There are two crowns on the right side. The crown at 2 o'clock is the standard functional winding and setting crown. The crown at 4 o'clock controls the bidirectional, rotating inner bezel. This bezel operates using a proprietary ball bearing system and clicks positively and cleanly in one-minute intervals; it is a joy to use. Both crowns are knurled on their sides and feature black enamel Bremont and bullseye logos, respectively.The face is matte black and featureless, save for tasteful arabic numerals in white, unframed day and date windows, and their name, logo, and a nod to their anti-shock properties, both as text above the 6, and as an inverted red triangle (aviation symbol for ejection system) below their logo. Instead of the "Swiss made" you are used to seeing below the 6, you see "London".
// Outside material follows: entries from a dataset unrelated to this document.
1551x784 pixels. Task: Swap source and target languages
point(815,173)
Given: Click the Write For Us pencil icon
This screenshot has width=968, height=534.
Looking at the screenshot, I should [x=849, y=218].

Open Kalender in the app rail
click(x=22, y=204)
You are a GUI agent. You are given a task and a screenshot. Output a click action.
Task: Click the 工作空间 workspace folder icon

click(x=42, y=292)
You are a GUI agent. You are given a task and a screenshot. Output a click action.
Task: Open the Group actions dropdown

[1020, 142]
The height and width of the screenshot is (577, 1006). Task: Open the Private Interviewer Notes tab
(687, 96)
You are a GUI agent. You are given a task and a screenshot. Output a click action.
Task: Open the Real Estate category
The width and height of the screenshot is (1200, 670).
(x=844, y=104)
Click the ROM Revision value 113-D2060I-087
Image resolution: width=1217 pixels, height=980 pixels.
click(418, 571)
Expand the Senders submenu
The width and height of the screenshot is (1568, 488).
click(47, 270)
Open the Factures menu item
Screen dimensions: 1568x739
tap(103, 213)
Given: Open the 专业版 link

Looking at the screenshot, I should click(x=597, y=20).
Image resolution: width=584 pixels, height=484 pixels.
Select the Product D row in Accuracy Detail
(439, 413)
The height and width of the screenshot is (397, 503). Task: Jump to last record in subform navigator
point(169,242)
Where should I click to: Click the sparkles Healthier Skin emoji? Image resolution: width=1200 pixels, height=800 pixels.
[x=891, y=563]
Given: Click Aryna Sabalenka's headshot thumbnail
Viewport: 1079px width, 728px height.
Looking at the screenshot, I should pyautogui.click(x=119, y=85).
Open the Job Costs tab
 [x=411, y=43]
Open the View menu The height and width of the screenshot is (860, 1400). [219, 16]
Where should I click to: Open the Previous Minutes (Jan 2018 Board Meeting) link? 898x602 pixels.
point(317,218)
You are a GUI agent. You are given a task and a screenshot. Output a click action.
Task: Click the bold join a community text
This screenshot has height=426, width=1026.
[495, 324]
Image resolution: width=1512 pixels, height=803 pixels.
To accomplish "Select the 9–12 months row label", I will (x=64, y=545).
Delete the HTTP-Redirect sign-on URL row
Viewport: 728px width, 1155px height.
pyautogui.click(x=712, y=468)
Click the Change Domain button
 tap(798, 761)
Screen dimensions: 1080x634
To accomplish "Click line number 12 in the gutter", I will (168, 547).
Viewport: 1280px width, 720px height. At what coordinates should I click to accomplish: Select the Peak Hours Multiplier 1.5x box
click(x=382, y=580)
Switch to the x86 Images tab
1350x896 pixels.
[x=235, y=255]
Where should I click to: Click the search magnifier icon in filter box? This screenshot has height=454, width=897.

The hour and minute hands are simple and black, with a large and well-lumed triangle at the tip of the hour and a longer, more conventional "sword" for the minutes. The second hand has a red tip and a round lume plot, which makes it easy to follow. The counterweight of the seconds hand is a black and yellow-striped loop, made to mimic the handle of the MB ejection system--a nice little detail. The overall effect of the dial is simple and legible with just the right amount of colour for interest. I, for one, appreciate that each coloured element has some kind of meaning or symbolism beyond just style. My only beef with the face of the MBII is that it doesn't have the MB logo or the yellow second hand, like the MBI. If I could find a military pilot that I could wrestle an MBI from, I would do so. If this is you, watch out. I am not kidding; watch your back.
All MBIIs are presented in a very fine and fragrant English leather wallet, housing watch, straps, papers, and a strap tool. A good quality contrast-stitched leather strap with scratch-resistant custom Bremont tang buckle is included, as well as a well-made and nicely-lined NATO strap. I really like the look of the NATO strap with its inverted triangles of colour-matched stitching; it speaks to the purposeful military grade hardware strapped to your wrist.
The Bremont MBII is a handsome and innovative timepiece that is as durable and scratch-resistant as you could ever want. One would never wish to test it to its limits at work or play or on the daily commute but--if your "bad day" involves 20 g acceleration or vibrations equivalent to that of a combat-damaged airframe at supersonic speeds--at least you won't be fretting about your choice of timepiece.